Saturday 30 October 2021

The Earth and the Roman Empire

I suppose that one might predict that the UK's PM, with his Classics degree, would try to produce a glib analogy between the collapse of the Roman Empire and the potentially devastating effects of climate change (https://www.theguardian.com/environment/2021/oct/29/boris-johnson-cop26-climate-warning-rome-g20-dont-act-now-too-late). The consequences of failure of Cop26 would, however, be on an entirely different scale. Romans were simply replaced by other groups of dominant humans and cultures/civilisations reasserted themselves. Climate change, however, offers no such guarantee of a potential transition. Humans might well find survival difficult enough (if not impossible). The UK PM's claim that Cop26 "must mark the beginning of the end of climate change" is true but overly simplistic. 'Greenhouse gases' remain in the atmosphere for extended periods. Even if their release stopped tomorrow, climate change would carry on. The PM's boosterism and his suggestion, to children, that we should feed humans to plants are distinctly unhelpful. Johan Rockstrom of the Potsdam Institute For Climate Impact Research also states that "The rise of 1.5C is not an arbitrary number. It is not a political number.
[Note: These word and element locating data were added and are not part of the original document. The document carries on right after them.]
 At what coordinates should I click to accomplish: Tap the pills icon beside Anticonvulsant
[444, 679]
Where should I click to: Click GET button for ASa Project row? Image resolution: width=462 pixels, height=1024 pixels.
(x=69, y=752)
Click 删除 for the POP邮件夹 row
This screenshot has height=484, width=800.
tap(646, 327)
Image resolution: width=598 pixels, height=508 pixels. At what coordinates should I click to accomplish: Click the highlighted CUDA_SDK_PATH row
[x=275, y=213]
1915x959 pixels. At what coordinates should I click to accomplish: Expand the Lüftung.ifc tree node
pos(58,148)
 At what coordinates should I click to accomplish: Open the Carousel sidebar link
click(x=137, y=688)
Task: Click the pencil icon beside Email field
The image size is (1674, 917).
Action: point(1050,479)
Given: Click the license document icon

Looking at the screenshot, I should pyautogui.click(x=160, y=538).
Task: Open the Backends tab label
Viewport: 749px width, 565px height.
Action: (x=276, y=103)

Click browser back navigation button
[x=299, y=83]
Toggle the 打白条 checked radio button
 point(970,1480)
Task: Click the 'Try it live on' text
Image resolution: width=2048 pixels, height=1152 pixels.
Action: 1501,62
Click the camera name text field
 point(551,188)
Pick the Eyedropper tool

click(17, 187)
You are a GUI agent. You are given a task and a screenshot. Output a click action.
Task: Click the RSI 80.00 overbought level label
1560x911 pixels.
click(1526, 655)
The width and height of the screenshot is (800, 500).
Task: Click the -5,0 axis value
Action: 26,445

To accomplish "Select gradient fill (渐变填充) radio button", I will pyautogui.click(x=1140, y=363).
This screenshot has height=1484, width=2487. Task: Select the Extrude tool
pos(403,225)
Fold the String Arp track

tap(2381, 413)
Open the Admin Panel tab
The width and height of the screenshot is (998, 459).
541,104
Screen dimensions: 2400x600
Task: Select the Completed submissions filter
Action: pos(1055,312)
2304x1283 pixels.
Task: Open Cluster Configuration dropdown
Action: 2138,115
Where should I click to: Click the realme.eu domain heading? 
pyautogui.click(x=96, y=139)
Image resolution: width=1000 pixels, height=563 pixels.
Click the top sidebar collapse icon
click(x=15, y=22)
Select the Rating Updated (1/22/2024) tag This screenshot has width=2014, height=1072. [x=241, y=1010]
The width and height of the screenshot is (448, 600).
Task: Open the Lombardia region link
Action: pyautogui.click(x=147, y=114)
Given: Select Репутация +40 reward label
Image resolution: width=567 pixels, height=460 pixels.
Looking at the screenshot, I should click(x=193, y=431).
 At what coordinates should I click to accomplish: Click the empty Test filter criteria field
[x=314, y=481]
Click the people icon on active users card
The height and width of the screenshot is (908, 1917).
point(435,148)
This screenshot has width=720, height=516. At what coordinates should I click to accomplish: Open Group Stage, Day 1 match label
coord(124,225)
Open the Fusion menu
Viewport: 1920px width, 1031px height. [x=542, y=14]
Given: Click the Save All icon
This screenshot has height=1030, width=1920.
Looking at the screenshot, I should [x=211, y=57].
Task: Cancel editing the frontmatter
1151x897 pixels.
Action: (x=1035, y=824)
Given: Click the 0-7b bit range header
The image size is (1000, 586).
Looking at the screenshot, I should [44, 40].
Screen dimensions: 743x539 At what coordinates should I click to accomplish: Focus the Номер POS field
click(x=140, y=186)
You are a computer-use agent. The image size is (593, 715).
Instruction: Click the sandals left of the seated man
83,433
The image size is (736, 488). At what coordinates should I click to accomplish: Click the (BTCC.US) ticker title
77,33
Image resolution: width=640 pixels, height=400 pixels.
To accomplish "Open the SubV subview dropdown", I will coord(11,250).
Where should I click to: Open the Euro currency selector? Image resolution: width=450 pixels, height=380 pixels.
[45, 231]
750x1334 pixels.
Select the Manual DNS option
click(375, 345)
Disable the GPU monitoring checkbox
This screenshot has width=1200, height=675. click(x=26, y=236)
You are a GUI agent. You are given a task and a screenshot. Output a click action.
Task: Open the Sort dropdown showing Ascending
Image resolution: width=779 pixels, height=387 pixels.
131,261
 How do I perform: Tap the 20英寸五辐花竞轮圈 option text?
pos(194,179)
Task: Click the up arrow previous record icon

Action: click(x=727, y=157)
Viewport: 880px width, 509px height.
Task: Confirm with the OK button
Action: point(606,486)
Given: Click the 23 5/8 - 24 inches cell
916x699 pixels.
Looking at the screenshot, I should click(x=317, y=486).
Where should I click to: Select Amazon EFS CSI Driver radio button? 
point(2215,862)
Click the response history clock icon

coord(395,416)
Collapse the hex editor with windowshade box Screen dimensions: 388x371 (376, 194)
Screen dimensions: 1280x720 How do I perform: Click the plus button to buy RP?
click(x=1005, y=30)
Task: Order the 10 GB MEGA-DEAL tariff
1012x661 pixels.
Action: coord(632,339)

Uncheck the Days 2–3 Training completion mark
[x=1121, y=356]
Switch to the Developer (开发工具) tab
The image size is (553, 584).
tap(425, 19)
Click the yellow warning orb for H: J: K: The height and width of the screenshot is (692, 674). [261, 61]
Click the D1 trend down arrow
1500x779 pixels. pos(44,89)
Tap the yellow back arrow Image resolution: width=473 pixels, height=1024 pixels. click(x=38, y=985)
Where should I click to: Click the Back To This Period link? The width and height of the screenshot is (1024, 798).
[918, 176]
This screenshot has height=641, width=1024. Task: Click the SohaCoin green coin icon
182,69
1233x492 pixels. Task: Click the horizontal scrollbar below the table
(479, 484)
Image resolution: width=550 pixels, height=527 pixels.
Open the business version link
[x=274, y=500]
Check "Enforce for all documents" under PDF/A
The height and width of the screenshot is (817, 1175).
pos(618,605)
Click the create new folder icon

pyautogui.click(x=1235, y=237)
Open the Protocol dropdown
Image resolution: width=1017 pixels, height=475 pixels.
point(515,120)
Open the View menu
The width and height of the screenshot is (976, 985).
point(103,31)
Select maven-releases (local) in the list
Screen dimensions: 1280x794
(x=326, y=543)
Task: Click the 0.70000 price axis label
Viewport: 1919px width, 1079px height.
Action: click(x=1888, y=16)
It is a planetary boundary"(https://www.theguardian.com/environment/2021/oct/30/climate-experts-warn-world-leaders-15c-is-real-science-not-just-talking-point). Rockstrom then somewhat demolishes his own argument, by saying that "Every fraction of a degree more is dangerous". 1.5C was originally a tacked-on aspiration, over and above a mandate to keep global heating to less than 2C above pre-Industrial levels. It has become increasingly apparent since the Paris Accord, however, that a 2C rise would be catastrophic. So, 1.5C (the new but unlikely target) clearly was a somewhat arbitrary number.